Carbon capture and storage provides a means to mitigate the rising CO2 levels in the atmosphere responsible for global climate change. An EU initiative found a way to monitor stored CO2.

Climate Change and Environment
Food and Natural Resources

The aim of carbon capture and storage (CCS) is to capture CO2 from large emission sources such as power stations and industrial facilities, transport it to an onshore or offshore storage site deep underground, and permanently lock it away so that it can’t be released into the atmosphere. Offshore storage is the preferred option in Europe. “To allow this, the public and regulators need to be sure CO2 will be stored safely,” notes Douglas Connelly, coordinator of the EU-funded STEMM-CCS project. “To show that the integrity of the storage reservoirs isn’t compromised, we need to demonstrate that we have the technology to look for very small leaks in an extremely large ocean.”

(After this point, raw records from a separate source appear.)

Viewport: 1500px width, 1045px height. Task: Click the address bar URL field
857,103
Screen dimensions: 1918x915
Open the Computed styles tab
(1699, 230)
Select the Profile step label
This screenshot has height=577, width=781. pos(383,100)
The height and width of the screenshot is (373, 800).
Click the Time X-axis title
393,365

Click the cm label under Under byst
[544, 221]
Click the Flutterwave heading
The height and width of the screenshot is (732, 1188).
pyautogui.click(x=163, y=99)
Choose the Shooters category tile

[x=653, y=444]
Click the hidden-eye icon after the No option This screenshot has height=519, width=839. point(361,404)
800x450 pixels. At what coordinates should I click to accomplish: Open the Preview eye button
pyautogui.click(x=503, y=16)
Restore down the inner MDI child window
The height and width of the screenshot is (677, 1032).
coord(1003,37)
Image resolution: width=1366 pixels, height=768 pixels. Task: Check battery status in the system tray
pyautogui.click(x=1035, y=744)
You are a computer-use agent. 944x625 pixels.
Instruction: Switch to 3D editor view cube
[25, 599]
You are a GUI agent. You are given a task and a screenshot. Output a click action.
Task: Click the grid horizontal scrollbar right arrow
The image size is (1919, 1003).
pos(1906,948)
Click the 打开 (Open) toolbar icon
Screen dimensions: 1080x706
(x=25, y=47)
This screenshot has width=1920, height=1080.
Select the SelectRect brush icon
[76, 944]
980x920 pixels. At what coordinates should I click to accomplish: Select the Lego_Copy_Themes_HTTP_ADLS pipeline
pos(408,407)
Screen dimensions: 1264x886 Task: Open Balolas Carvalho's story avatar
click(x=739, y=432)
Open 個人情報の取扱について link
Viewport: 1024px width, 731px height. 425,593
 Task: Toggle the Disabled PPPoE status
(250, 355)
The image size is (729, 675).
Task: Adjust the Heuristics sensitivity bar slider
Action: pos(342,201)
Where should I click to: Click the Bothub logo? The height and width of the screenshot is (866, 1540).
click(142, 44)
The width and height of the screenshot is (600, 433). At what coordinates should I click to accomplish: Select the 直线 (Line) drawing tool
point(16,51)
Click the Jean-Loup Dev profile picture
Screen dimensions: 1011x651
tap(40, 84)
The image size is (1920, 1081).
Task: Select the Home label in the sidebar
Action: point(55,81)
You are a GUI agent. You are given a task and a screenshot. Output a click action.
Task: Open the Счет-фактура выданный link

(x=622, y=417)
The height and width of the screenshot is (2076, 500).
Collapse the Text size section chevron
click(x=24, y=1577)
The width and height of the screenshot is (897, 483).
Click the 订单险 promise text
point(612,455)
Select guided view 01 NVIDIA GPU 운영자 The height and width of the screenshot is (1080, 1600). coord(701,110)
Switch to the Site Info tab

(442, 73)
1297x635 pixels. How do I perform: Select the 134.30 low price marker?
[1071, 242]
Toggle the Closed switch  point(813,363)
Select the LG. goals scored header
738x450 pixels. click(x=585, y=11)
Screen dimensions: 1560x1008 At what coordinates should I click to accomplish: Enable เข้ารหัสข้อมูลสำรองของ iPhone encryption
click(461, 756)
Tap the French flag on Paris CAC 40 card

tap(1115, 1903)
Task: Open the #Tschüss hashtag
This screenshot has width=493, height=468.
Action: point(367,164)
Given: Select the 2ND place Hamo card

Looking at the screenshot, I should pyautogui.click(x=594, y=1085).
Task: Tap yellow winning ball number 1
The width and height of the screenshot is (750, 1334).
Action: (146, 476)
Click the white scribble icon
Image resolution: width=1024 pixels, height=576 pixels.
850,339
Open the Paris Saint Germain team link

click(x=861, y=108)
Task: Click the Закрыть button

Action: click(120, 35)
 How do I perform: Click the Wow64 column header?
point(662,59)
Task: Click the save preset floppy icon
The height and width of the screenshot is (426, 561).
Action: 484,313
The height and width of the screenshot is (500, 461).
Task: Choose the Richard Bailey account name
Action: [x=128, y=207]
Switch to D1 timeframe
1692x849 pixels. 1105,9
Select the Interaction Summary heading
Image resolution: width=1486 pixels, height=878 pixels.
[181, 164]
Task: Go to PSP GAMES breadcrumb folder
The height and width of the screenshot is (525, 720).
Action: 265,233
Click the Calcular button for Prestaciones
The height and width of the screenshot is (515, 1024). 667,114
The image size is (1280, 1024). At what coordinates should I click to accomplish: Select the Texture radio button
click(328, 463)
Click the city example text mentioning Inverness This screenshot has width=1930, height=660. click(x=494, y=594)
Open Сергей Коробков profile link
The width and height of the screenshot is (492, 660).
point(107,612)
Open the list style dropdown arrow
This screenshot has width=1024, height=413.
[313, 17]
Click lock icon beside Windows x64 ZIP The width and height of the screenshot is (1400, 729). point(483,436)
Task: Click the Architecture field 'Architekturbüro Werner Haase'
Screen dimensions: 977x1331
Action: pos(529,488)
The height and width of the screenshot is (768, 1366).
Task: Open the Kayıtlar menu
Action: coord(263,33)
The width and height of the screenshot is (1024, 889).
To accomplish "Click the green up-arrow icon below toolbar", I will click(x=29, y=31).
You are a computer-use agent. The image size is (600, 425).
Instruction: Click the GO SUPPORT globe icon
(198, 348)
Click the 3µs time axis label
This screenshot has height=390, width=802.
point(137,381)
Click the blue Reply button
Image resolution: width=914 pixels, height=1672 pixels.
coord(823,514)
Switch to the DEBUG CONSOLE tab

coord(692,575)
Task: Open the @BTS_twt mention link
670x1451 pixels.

Real-world applications to monitor offshore CCS reservoirs

Project partners injected small quantities of CO2 into mud on the Central North Sea’s floor, about 100 km north-east of Aberdeen – a seaport at the centre of the offshore North Sea oil industry. They simulated the release of CO2 from the seabed by injecting gaseous CO2 3 m below the Central North Sea’s floor at a water depth of 120 m. They used the leak to deploy state-of-the-art technology that is either off the shelf and commercially available or developed specifically. According to Connelly, it’s the very first “real-world” deep-water controlled experiment that simulates emission from a submerged CO2 storage reservoir in the North Sea. “We demonstrated the ability to detect and quantify even very small CO2 leaks in the marine environment, and to distinguish between the leak and the natural CO2 sources.”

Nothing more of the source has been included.